6 octobre 2003
Faouzi Bensaïdi au Festival international du film de Marrakech : «J’espère que Mille mois appartient au nouveau cinéma marocain»
Samedi, lendemain de la projection de Mille
mois en ouverture du Festival, c’est dans l’intimité d’un salon du Palais des
Congrès que le réalisateur marocain, Faouzi Bensaidi a répondu, souriant et
détendu, aux questions des journalistes de la presse marocaine et
internationale. Comment s’est déroulée la sortie de Mille mois en France le 1er
octobre ?
En deux temps. D’abord, il y a eu une période d’avant-premières dans des villes françaises comme Strasbourg, Marseille, Lyon. Je m’attendais à ce que les questions se répètent et j’ai été surpris de constater que, dans chaque ville, le point de vue sur le film changeait. Cela m’a fait plaisir car j’ai toujours voulu que Mille mois comporte diverses entrées. Ensuite, il y eu le mercredi de la sortie. D’habitude c’est un jour où je me précipite chez le marchand de journaux pour lire les articles sur le cinéma. Ce mercredi 1er octobre, je n’ai pas pu. J’ai attendu que mon producteur m’appelle. Il m’a annoncé que c’était extraordinaire, que les critiques de Libération et des Inrockuptibles étaient bonnes...

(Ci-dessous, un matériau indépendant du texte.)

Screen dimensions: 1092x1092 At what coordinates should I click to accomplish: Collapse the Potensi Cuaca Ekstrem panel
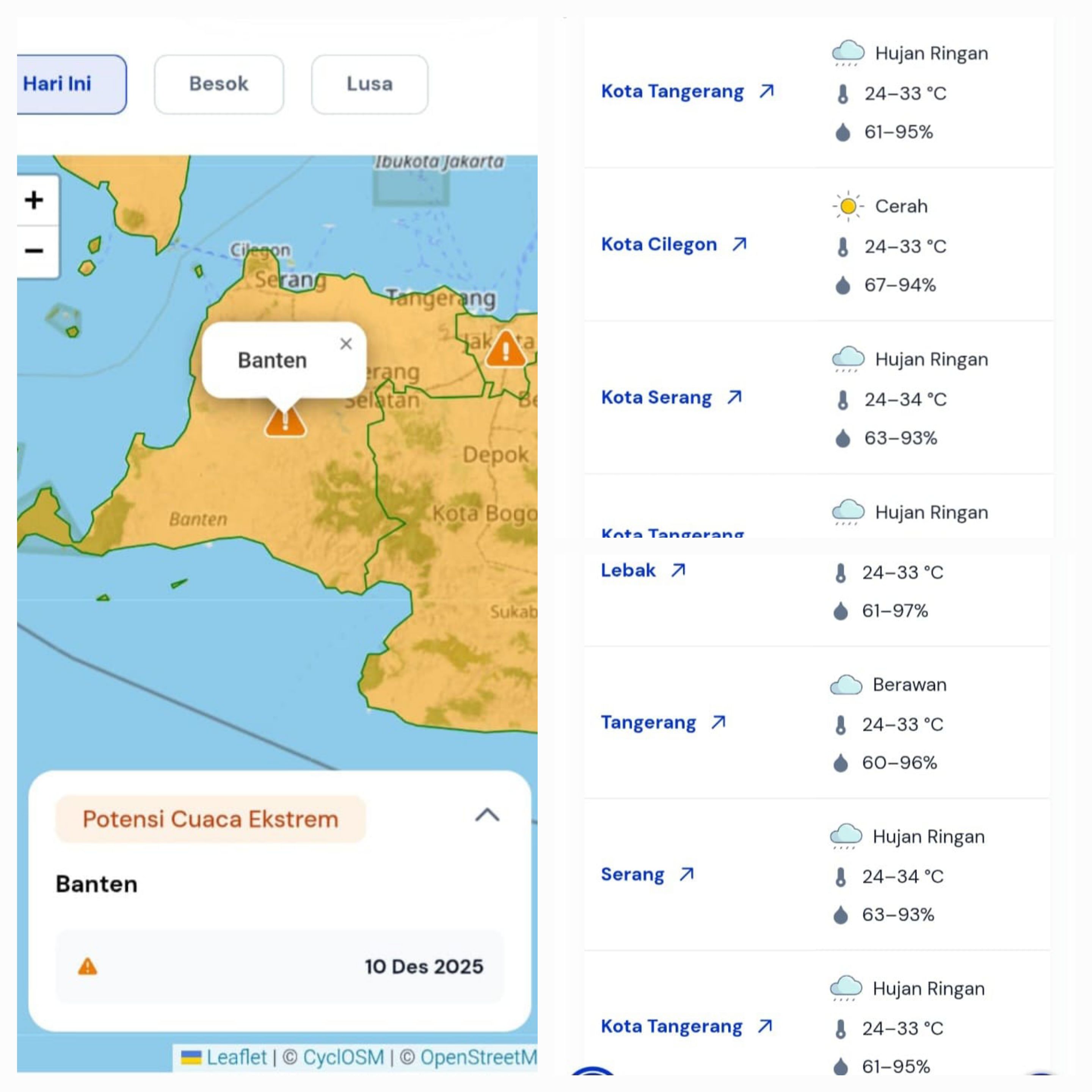click(x=486, y=815)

Une presse constante, mais pas
unanime. Tant mieux, car l’unanimité ne m’intéresse pas. Côté public, les
débuts sont moyens. Mais Mille mois n’est pas un film à faire salle comble à la
première projection. Déjà, nous avons sorti 25 copies et non 800. Et puis il a
besoin de temps pour s’installer. J’espère qu’il va rencontrer son public.
Vous vous êtes d’abord fait connaître
via vos courts-métrages. Votre premier long métrage enchaîne des séquences très
maîtrisées. Est-il un assemblage de courts ?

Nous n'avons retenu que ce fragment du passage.